> _Artikel_:
★ ★ ★ ★ ★ ★ ★

Ludovic Ajorque (Mainz 05)

(Photo by Boris Streubel/Getty Images)

Mit der Zeit stellten sich die Gegner allerdings besser auf Ajorque und die Mainzer Offensividee ein. Als Reaktion darauf lässt sich mittlerweile häufiger beobachten, dass die Mannschaft versucht über ein Kurzpassspiel vor das generische Tor zu kommen. In diesen Versuchen gelingt es jedoch selten Tempo in die Aktionen zu bekommen, weshalb nicht genügend Torgefahr entsteht. Zudem häufen sich auch wieder die einfachen Ballverluste, welche es dem Gegner leicht machen umzuschalten und selbst zu Chancen zu kommen. Die Entstehung des 3:0 gegen Bayer Leverkusen steht symbolisch für diese Entwicklung.

★ ★ ★ ★ ★ ★ ★

> _Eingabezeilen_:
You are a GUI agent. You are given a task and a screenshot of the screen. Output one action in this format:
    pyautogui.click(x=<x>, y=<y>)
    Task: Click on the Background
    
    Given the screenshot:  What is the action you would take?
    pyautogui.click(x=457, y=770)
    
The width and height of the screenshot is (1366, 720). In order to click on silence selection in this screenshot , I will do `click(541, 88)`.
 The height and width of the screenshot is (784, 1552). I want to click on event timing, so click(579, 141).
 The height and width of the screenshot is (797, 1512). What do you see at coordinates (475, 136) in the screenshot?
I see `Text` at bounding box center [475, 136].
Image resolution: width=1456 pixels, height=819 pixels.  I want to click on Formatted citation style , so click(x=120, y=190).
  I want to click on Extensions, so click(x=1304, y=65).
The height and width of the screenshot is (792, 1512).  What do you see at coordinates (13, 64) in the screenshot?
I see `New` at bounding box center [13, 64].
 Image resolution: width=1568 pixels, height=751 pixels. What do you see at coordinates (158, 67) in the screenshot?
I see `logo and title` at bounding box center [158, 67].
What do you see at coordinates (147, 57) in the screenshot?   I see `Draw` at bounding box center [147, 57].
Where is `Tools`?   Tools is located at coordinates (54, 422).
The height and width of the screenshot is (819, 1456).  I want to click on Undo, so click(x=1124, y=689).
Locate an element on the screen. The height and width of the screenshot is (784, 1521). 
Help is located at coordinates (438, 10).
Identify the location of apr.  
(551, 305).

★ ★ ★ ★ ★ ★ ★

> _Aufgaben_:
a: Fasse den Artikel über Ludovic Ajorque und die Mainzer Offensive in zwei Sätzen zusammen.
b: Schreibe aus der Auflistung den Abschnitt ab, der mit der Zeile beginnt, die „The height and width of the screenshot is (792, 1512).“ enthält, und mit der Zeile endet, die „coordinates (54, 422).“ enthält, wobei beide Zeilen dazugehören.
Der Artikel und die Auflistung sind voneinander unabhängiges Material.

> _Vollständige Lösungen_:
a: Weil sich die Gegner mit der Zeit besser auf Ajorque und die Mainzer Offensividee eingestellt haben, versucht die Mannschaft häufiger, über ein Kurzpassspiel vor das Tor zu kommen. Dabei bringt sie aber selten Tempo in ihre Aktionen und erzeugt zu wenig Torgefahr, und die wieder häufigeren einfachen Ballverluste erleichtern dem Gegner das Umschalten und eigene Chancen, wofür die Entstehung des 3:0 gegen Bayer Leverkusen symbolisch steht.

b:
The height and width of the screenshot is (792, 1512).  What do you see at coordinates (13, 64) in the screenshot?
I see `New` at bounding box center [13, 64].
 Image resolution: width=1568 pixels, height=751 pixels. What do you see at coordinates (158, 67) in the screenshot?
I see `logo and title` at bounding box center [158, 67].
What do you see at coordinates (147, 57) in the screenshot?   I see `Draw` at bounding box center [147, 57].
Where is `Tools`?   Tools is located at coordinates (54, 422).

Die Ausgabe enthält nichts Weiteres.